Aim of the exercise ▸
From the data below, return only the lines from the one with "733x626 pixels." through the one with "Yokohama F.Marinos in", exact and inclusive, with pictures left out.

[[ Records to process open ]]

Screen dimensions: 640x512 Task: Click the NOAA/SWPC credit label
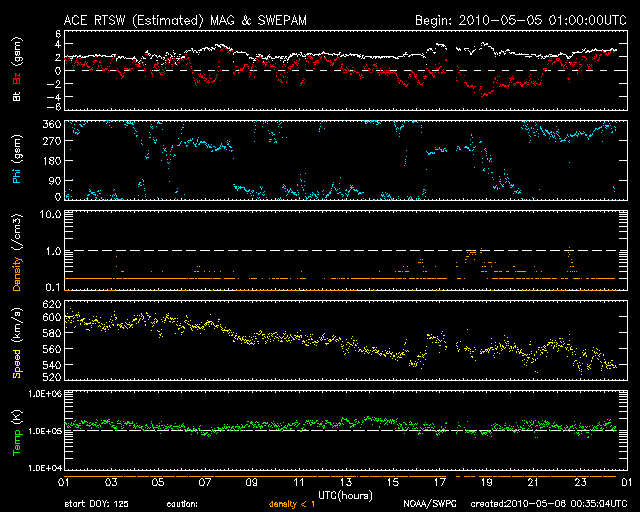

[[ Records to process closed ]]
[[ Records to process open ]]

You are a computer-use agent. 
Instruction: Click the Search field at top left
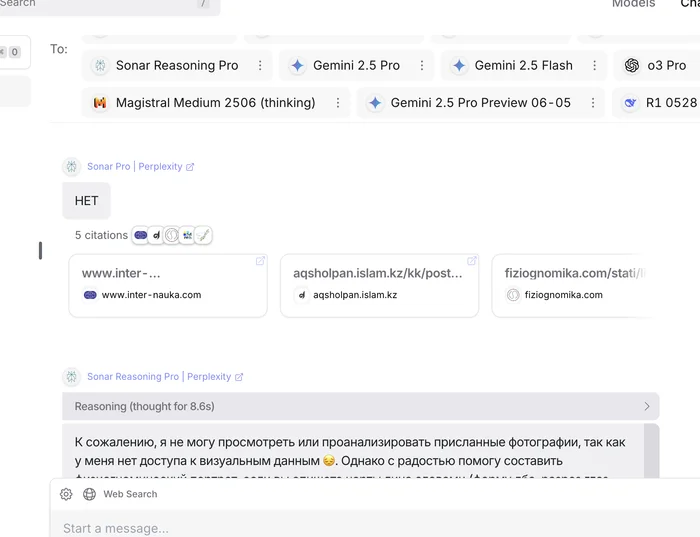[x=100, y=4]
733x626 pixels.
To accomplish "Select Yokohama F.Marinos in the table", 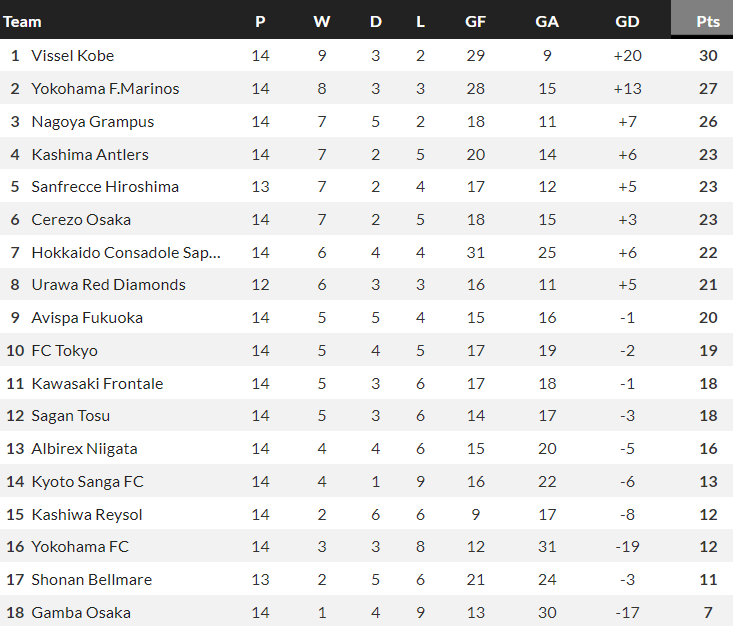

[[ Records to process closed ]]
[[ Records to process open ]]

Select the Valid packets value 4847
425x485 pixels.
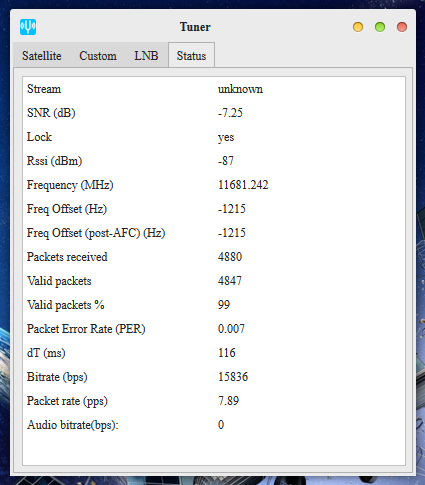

[[ Records to process closed ]]

Response to the task ▸
733x626 pixels.
To accomplish "Select Yokohama F.Marinos in the table", 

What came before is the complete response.